Task requirements -
Reproduce the entries below, renaming every "Screen dimensions" to "Display size" and leaving all other text unchanged.

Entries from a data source
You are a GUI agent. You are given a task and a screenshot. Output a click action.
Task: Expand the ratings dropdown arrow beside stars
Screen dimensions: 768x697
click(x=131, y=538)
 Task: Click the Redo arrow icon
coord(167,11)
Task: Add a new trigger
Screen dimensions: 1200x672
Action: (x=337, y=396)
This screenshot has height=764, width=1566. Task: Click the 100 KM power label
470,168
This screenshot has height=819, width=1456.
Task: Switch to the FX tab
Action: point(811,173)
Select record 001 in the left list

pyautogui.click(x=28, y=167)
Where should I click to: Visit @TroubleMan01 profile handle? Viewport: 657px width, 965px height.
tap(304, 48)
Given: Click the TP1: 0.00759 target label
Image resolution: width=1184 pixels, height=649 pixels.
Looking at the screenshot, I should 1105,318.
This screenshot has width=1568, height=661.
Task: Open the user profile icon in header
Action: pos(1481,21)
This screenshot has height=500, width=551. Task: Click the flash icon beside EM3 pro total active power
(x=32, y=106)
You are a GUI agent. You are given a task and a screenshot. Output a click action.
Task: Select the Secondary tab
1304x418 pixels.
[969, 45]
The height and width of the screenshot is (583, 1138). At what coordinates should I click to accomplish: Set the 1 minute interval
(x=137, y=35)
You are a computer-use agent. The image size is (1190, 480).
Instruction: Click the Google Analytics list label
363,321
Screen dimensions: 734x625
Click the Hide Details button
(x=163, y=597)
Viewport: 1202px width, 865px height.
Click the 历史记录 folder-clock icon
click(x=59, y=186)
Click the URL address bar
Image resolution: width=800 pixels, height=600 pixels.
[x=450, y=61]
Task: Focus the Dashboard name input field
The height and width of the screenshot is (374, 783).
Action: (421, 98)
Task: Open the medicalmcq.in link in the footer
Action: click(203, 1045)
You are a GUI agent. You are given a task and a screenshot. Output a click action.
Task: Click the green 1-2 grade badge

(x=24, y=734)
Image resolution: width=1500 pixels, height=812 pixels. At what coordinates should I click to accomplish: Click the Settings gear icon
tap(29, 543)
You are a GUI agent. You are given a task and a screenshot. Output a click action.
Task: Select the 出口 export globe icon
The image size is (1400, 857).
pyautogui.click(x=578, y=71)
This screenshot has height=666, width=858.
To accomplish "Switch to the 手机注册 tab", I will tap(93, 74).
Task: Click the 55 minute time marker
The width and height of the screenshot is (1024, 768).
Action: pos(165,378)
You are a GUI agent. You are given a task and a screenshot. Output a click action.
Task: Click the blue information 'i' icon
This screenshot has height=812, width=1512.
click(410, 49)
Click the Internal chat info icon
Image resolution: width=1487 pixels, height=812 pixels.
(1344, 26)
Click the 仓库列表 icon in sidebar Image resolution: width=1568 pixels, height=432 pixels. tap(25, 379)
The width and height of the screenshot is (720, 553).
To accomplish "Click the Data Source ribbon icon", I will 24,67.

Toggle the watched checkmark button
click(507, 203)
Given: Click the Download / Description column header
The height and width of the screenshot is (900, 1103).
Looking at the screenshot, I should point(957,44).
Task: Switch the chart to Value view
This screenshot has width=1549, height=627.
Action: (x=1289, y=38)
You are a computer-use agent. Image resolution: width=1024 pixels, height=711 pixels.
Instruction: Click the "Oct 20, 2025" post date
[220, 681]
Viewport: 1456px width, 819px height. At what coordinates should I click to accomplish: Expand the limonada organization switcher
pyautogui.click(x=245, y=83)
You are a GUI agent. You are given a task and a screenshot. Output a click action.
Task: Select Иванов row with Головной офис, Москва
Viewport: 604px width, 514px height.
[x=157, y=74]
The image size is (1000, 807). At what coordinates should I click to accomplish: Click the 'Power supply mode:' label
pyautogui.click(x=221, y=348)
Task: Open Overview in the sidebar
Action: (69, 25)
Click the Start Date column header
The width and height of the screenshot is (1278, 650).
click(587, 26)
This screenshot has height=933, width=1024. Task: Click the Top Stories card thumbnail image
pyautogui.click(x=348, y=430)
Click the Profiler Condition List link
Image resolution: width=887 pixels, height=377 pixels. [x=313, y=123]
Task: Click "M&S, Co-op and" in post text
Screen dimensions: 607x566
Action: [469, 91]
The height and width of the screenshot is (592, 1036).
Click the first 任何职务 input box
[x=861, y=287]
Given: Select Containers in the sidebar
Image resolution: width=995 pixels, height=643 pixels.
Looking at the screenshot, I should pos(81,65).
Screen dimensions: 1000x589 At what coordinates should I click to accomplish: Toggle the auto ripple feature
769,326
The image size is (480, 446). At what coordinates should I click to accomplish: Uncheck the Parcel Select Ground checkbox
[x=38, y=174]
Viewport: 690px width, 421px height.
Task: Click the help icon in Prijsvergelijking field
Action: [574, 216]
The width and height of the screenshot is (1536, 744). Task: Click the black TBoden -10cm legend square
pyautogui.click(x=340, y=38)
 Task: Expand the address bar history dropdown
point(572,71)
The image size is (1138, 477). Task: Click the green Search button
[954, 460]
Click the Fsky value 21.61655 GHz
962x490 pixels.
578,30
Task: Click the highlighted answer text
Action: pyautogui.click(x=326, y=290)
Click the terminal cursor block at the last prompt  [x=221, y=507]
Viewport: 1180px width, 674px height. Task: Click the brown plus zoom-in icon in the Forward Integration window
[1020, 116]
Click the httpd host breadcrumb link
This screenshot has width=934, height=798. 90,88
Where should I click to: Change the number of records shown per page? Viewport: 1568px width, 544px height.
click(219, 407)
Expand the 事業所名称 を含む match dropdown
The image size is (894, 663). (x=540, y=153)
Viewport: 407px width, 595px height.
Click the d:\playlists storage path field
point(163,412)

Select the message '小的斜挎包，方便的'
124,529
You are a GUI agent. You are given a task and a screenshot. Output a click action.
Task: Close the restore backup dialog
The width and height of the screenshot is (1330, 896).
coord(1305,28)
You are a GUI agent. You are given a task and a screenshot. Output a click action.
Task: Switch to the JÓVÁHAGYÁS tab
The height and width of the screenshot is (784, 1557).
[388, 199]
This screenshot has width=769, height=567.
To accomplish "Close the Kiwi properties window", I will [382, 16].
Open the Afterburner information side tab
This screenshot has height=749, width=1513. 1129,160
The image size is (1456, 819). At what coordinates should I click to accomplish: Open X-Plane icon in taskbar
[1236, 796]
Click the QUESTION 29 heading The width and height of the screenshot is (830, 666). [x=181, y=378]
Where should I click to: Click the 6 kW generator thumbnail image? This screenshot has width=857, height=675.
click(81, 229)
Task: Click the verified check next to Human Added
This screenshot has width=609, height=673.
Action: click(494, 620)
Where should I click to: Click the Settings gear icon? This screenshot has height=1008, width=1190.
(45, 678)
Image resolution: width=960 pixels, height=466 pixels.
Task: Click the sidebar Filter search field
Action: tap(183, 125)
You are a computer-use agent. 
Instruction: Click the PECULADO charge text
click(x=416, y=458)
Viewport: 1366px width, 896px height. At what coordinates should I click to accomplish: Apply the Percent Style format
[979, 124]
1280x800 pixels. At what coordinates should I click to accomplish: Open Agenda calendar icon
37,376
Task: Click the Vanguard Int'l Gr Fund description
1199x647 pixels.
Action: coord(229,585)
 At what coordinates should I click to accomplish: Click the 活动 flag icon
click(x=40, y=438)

Solution to the exercise -
You are a GUI agent. You are given a task and a screenshot. Output a click action.
Task: Expand the ratings dropdown arrow beside stars
Display size: 768x697
click(x=131, y=538)
 Task: Click the Redo arrow icon
coord(167,11)
Task: Add a new trigger
Display size: 1200x672
Action: (x=337, y=396)
This screenshot has height=764, width=1566. Task: Click the 100 KM power label
470,168
This screenshot has height=819, width=1456.
Task: Switch to the FX tab
Action: point(811,173)
Select record 001 in the left list

pyautogui.click(x=28, y=167)
Where should I click to: Visit @TroubleMan01 profile handle? Viewport: 657px width, 965px height.
tap(304, 48)
Given: Click the TP1: 0.00759 target label
Image resolution: width=1184 pixels, height=649 pixels.
Looking at the screenshot, I should 1105,318.
This screenshot has width=1568, height=661.
Task: Open the user profile icon in header
Action: pos(1481,21)
This screenshot has height=500, width=551. Task: Click the flash icon beside EM3 pro total active power
(x=32, y=106)
You are a GUI agent. You are given a task and a screenshot. Output a click action.
Task: Select the Secondary tab
1304x418 pixels.
[969, 45]
The height and width of the screenshot is (583, 1138). At what coordinates should I click to accomplish: Set the 1 minute interval
(x=137, y=35)
You are a computer-use agent. The image size is (1190, 480).
Instruction: Click the Google Analytics list label
363,321
Display size: 734x625
Click the Hide Details button
(x=163, y=597)
Viewport: 1202px width, 865px height.
Click the 历史记录 folder-clock icon
click(x=59, y=186)
Click the URL address bar
Image resolution: width=800 pixels, height=600 pixels.
[x=450, y=61]
Task: Focus the Dashboard name input field
The height and width of the screenshot is (374, 783).
Action: (421, 98)
Task: Open the medicalmcq.in link in the footer
Action: click(203, 1045)
You are a GUI agent. You are given a task and a screenshot. Output a click action.
Task: Click the green 1-2 grade badge

(x=24, y=734)
Image resolution: width=1500 pixels, height=812 pixels. At what coordinates should I click to accomplish: Click the Settings gear icon
tap(29, 543)
You are a GUI agent. You are given a task and a screenshot. Output a click action.
Task: Select the 出口 export globe icon
The image size is (1400, 857).
pyautogui.click(x=578, y=71)
This screenshot has height=666, width=858.
To accomplish "Switch to the 手机注册 tab", I will tap(93, 74).
Task: Click the 55 minute time marker
The width and height of the screenshot is (1024, 768).
Action: pos(165,378)
You are a GUI agent. You are given a task and a screenshot. Output a click action.
Task: Click the blue information 'i' icon
This screenshot has height=812, width=1512.
click(410, 49)
Click the Internal chat info icon
Image resolution: width=1487 pixels, height=812 pixels.
(1344, 26)
Click the 仓库列表 icon in sidebar Image resolution: width=1568 pixels, height=432 pixels. tap(25, 379)
The width and height of the screenshot is (720, 553).
To accomplish "Click the Data Source ribbon icon", I will 24,67.

Toggle the watched checkmark button
click(507, 203)
Given: Click the Download / Description column header
The height and width of the screenshot is (900, 1103).
Looking at the screenshot, I should point(957,44).
Task: Switch the chart to Value view
This screenshot has width=1549, height=627.
Action: (x=1289, y=38)
You are a computer-use agent. Image resolution: width=1024 pixels, height=711 pixels.
Instruction: Click the "Oct 20, 2025" post date
[220, 681]
Viewport: 1456px width, 819px height. At what coordinates should I click to accomplish: Expand the limonada organization switcher
pyautogui.click(x=245, y=83)
You are a GUI agent. You are given a task and a screenshot. Output a click action.
Task: Select Иванов row with Головной офис, Москва
Viewport: 604px width, 514px height.
[x=157, y=74]
The image size is (1000, 807). At what coordinates should I click to accomplish: Click the 'Power supply mode:' label
pyautogui.click(x=221, y=348)
Task: Open Overview in the sidebar
Action: (69, 25)
Click the Start Date column header
The width and height of the screenshot is (1278, 650).
click(587, 26)
This screenshot has height=933, width=1024. Task: Click the Top Stories card thumbnail image
pyautogui.click(x=348, y=430)
Click the Profiler Condition List link
Image resolution: width=887 pixels, height=377 pixels. [x=313, y=123]
Task: Click "M&S, Co-op and" in post text
Display size: 607x566
Action: [469, 91]
The height and width of the screenshot is (592, 1036).
Click the first 任何职务 input box
[x=861, y=287]
Given: Select Containers in the sidebar
Image resolution: width=995 pixels, height=643 pixels.
Looking at the screenshot, I should pos(81,65).
Display size: 1000x589 At what coordinates should I click to accomplish: Toggle the auto ripple feature
769,326
The image size is (480, 446). At what coordinates should I click to accomplish: Uncheck the Parcel Select Ground checkbox
[x=38, y=174]
Viewport: 690px width, 421px height.
Task: Click the help icon in Prijsvergelijking field
Action: [574, 216]
The width and height of the screenshot is (1536, 744). Task: Click the black TBoden -10cm legend square
pyautogui.click(x=340, y=38)
 Task: Expand the address bar history dropdown
point(572,71)
The image size is (1138, 477). Task: Click the green Search button
[954, 460]
Click the Fsky value 21.61655 GHz
962x490 pixels.
578,30
Task: Click the highlighted answer text
Action: pyautogui.click(x=326, y=290)
Click the terminal cursor block at the last prompt  [x=221, y=507]
Viewport: 1180px width, 674px height. Task: Click the brown plus zoom-in icon in the Forward Integration window
[1020, 116]
Click the httpd host breadcrumb link
This screenshot has width=934, height=798. 90,88
Where should I click to: Change the number of records shown per page? Viewport: 1568px width, 544px height.
click(219, 407)
Expand the 事業所名称 を含む match dropdown
The image size is (894, 663). (x=540, y=153)
Viewport: 407px width, 595px height.
Click the d:\playlists storage path field
point(163,412)

Select the message '小的斜挎包，方便的'
124,529
You are a GUI agent. You are given a task and a screenshot. Output a click action.
Task: Close the restore backup dialog
The width and height of the screenshot is (1330, 896).
coord(1305,28)
You are a GUI agent. You are given a task and a screenshot. Output a click action.
Task: Switch to the JÓVÁHAGYÁS tab
The height and width of the screenshot is (784, 1557).
[388, 199]
This screenshot has width=769, height=567.
To accomplish "Close the Kiwi properties window", I will [382, 16].
Open the Afterburner information side tab
This screenshot has height=749, width=1513. 1129,160
The image size is (1456, 819). At what coordinates should I click to accomplish: Open X-Plane icon in taskbar
[1236, 796]
Click the QUESTION 29 heading The width and height of the screenshot is (830, 666). [x=181, y=378]
Where should I click to: Click the 6 kW generator thumbnail image? This screenshot has width=857, height=675.
click(81, 229)
Task: Click the verified check next to Human Added
This screenshot has width=609, height=673.
Action: click(494, 620)
Where should I click to: Click the Settings gear icon? This screenshot has height=1008, width=1190.
(45, 678)
Image resolution: width=960 pixels, height=466 pixels.
Task: Click the sidebar Filter search field
Action: tap(183, 125)
You are a computer-use agent. 
Instruction: Click the PECULADO charge text
click(x=416, y=458)
Viewport: 1366px width, 896px height. At what coordinates should I click to accomplish: Apply the Percent Style format
[979, 124]
1280x800 pixels. At what coordinates should I click to accomplish: Open Agenda calendar icon
37,376
Task: Click the Vanguard Int'l Gr Fund description
1199x647 pixels.
Action: coord(229,585)
 At what coordinates should I click to accomplish: Click the 活动 flag icon
click(x=40, y=438)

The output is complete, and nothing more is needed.